I can't help -- then and now -- but to assume you must have been thinking, "ugh..millennials and their children" and probably concluding your thought with an eye roll and a head shake.

Maybe you even commiserated with one another and chatted unkindly about us after we left.

Here's the thing about us millennials and our children --

We love them more than we desire the approval of the general public.

We understand the extreme importance of encouraging our kids to venture out to, to explore, to make use of and to feel comfortable in a place that can and will forever encourage their love of learning.

We value the gifts that books inherently are and feel no shame in giving our children regular access to those both within and outside of our homes.

We promote the expansion of our children's minds by fostering a love of reading.

We believe in the importance of children learning how to properly interact with the general public in a public place by way of direct experience.

We know that inside of every child is a reader, and that though some just haven't found the books the light them up yet, us providing our kids with regular opportunities to search for them means that they one day will.

We know that children who read are children who think, and my goodness, this world could use more thinkers and improvers.

Here's what I, the millennial, is thinking...

That my little passive tirade here, well, most likely it won't make it's way to you and that even if it did, you probably won't see or care how your outward expressions of exasperation and annoyance made me feel.

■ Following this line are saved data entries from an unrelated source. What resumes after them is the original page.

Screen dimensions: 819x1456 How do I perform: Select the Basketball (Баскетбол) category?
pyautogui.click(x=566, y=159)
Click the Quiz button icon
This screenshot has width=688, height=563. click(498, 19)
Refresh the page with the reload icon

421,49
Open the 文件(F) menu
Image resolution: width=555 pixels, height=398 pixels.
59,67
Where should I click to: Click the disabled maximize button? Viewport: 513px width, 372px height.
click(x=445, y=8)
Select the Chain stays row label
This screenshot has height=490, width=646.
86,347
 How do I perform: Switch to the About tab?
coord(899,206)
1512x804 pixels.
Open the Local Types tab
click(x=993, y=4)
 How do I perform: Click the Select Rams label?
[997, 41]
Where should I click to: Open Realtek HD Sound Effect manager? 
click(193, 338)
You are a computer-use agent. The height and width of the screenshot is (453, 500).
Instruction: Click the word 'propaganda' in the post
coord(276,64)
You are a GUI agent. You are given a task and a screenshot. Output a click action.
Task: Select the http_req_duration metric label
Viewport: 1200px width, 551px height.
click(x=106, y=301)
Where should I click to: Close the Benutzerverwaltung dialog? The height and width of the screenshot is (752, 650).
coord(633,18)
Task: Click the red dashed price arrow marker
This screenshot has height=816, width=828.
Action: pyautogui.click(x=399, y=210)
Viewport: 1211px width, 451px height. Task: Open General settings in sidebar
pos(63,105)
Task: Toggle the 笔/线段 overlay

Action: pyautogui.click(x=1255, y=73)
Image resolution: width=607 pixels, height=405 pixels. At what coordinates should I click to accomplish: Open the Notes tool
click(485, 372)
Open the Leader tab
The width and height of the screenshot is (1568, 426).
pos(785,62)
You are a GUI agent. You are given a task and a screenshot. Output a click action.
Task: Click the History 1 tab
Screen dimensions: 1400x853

Thankfully, my children didn't pick up your aggravation, and maybe that's because this millennial educates my children to ignore people's crotchety behavior and to instead focus on their conduct and on staying optimistic, light-hearted and cheery.

So, yes; yesterday, my three bubbly book-loving children and I held up the library checkout line, and I'm not guilt-ridden about it.

I'm only sorry that you weren't impressed that a millennial, like myself, was capable of taking her three curious and uber-smart children out in public to a county building for a successful book-checking-out adventure.